Configuration for the model, should be a dictionary conforming to [ConfigDict][pydantic.config.ConfigDict].

class twiga.serve.schemas.IntervalResponse(**data)#

Bases: BaseModel

Response for a conformal interval forecast request.

Parameters:
  • forecasts (list[IntervalPrediction]) – Per-model interval prediction payloads.

  • targets (list[str]) – Target variable names.

  • forecast_horizon (int) – Number of future time steps predicted.

forecast_horizon: int#
forecasts: list[IntervalPrediction]#
classmethod from_arrays(predictions, inference_times, targets, forecast_horizon, alpha=0.1)#

Build a response from raw numpy interval arrays.

Parameters:
  • predictions (dict[str, tuple[ndarray, ndarray, ndarray]]) – Mapping of model name → (lower, forecast, upper).

  • inference_times (dict[str, float]) – Mapping of model name → seconds.

  • targets (list[str]) – Target variable names.

  • forecast_horizon (int) – Number of forecast steps.

  • alpha (float) – Miscoverage rate used during calibration.

Return type:

IntervalResponse

Returns:

Populated IntervalResponse.

model_config: ClassVar[ConfigDict] = {}#

Configuration for the model, should be a dictionary conforming to [ConfigDict][pydantic.config.ConfigDict].

targets: list[str]#
class twiga.serve.schemas.ModelPrediction(**data)#

Bases: BaseModel

Point predictions for a single model.

Parameters:
  • model (str) – Model identifier string.

  • predictions (list[list[list[float]]]) – Nested list of shape (n_batch, n_horizon, n_targets).

  • inference_time (float) – Wall-clock seconds spent on inference.

inference_time: float#
model: str#
model_config: ClassVar[ConfigDict] = {}#

Configuration for the model, should be a dictionary conforming to [ConfigDict][pydantic.config.ConfigDict].

predictions: list[list[list[float]]]#
class twiga.serve.schemas.MonitorResponse(**data)#

Bases: BaseModel

Response payload for a monitoring / drift report request.

Parameters:
  • drift_detected (bool) – Whether data drift was detected overall.

  • n_drifted_features (int) – Number of features that drifted.

  • feature_drift (dict[str, float]) – Per-feature drift scores.

  • report_path (str | None) – Path to the full HTML report on disk.

drift_detected: bool#
feature_drift: dict[str, float]#
model_config: ClassVar[ConfigDict] = {}#

Configuration for the model, should be a dictionary conforming to [ConfigDict][pydantic.config.ConfigDict].

n_drifted_features: int#
report_path: str | None#

ModelLoader#

ModelLoader handles lazy, cached checkpoint loading so that deserialisation happens once at startup rather than on every request.

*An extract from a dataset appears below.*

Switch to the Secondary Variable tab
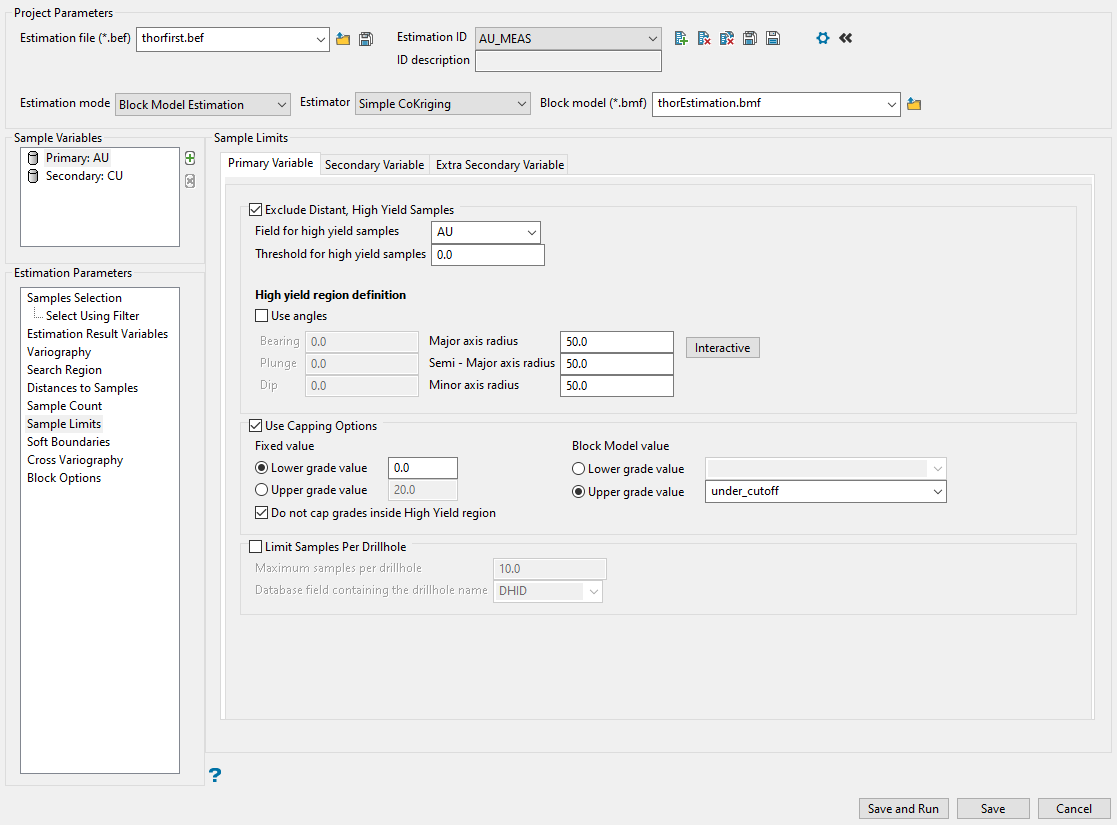Viewport: 1117px width, 825px height. [374, 164]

from twiga.serve import ModelLoader

loader = ModelLoader(forecaster)
fc = loader.load()    # loads from checkpoint_path; cached on subsequent calls
loader.reload()       # force fresh load (e.g. after a new model version is saved)

Key properties exposed after loading:

Property

Type

Description

is_loaded

bool

True after a successful load

targets

list[str]

Target variable names

forecast_horizon

int

Steps ahead

model_names

list[str]

Names of all loaded models


Deployment tips#

Pre-fork model loading - For multi-worker deployments use gunicorn with --preload so the checkpoint is loaded once in the master process and forked into each worker, avoiding repeated disk I/O:

gunicorn serve:app -k uvicorn.workers.UvicornWorker -w 4 --preload

Health checks - Wire /health to your container orchestrator’s liveness and readiness probes. The endpoint returns status: "degraded" if the model has not been loaded successfully.

Hot reload - After saving a new checkpoint, trigger /reload via your deployment pipeline instead of restarting the container.

See Pipeline for how training_flow saves checkpoints and triggers /reload automatically via Prefect.